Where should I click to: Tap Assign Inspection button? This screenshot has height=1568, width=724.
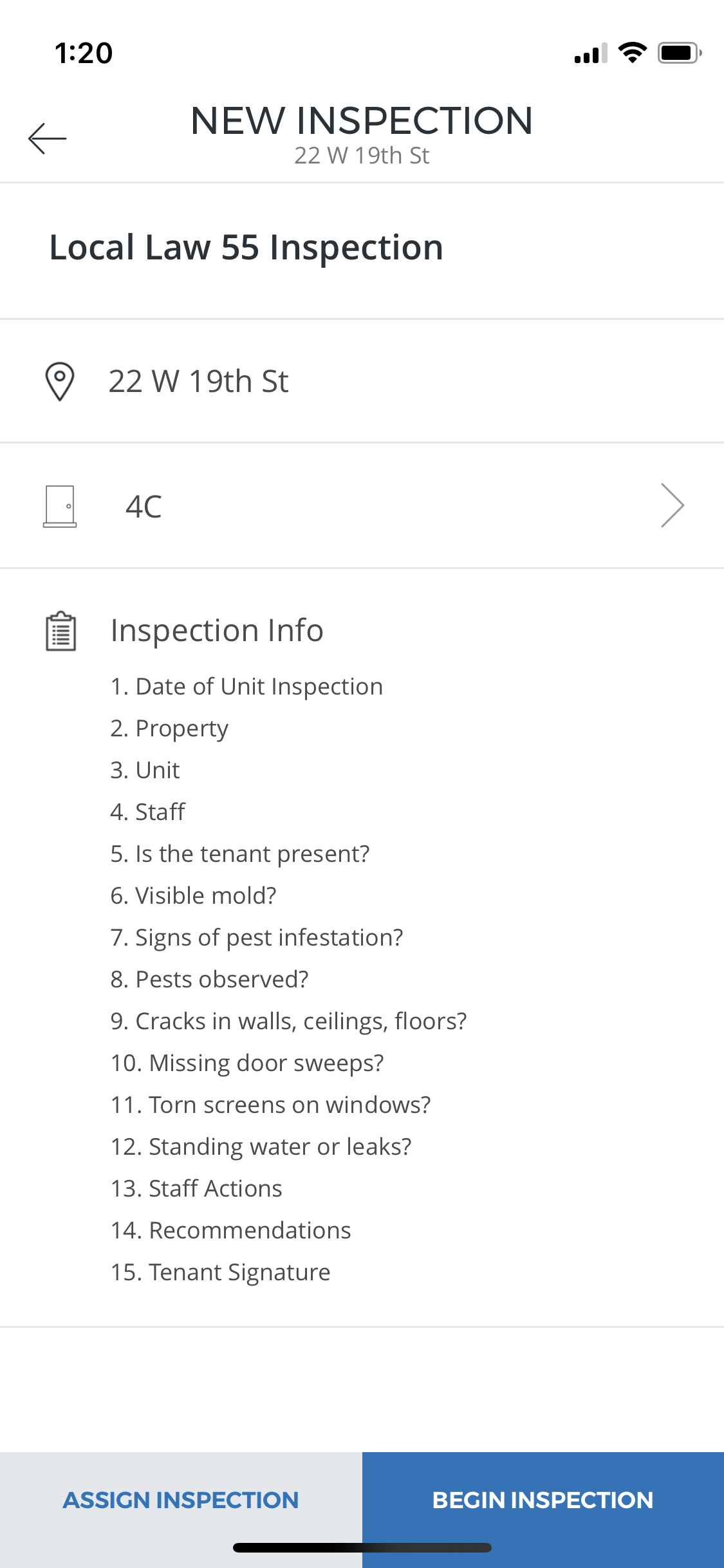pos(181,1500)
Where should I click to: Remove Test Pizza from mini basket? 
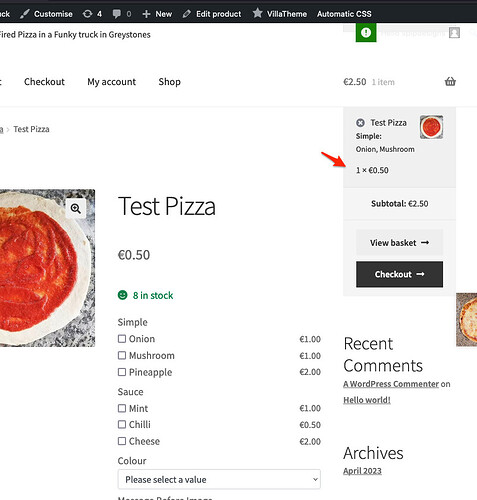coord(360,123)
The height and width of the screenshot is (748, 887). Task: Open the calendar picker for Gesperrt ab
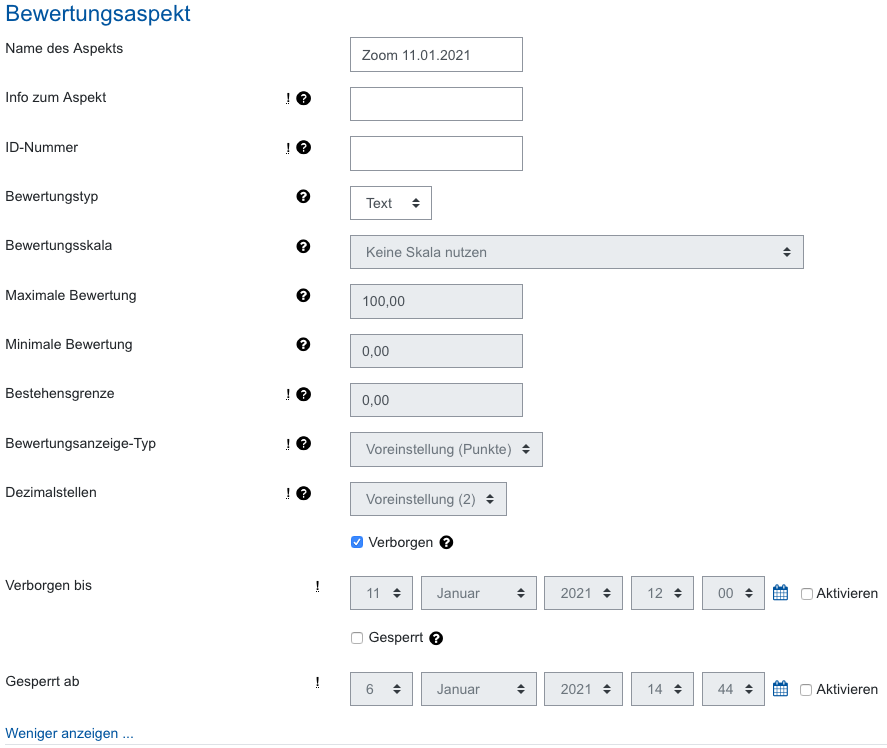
++++++++++++++++++++
The response must restate each line of the material above exactly and contain no images.

Where should I click to: Tap Assign Inspection button? This screenshot has height=1568, width=724.
pos(181,1500)
Where should I click to: Remove Test Pizza from mini basket? 
coord(360,123)
The height and width of the screenshot is (748, 887). Task: Open the calendar picker for Gesperrt ab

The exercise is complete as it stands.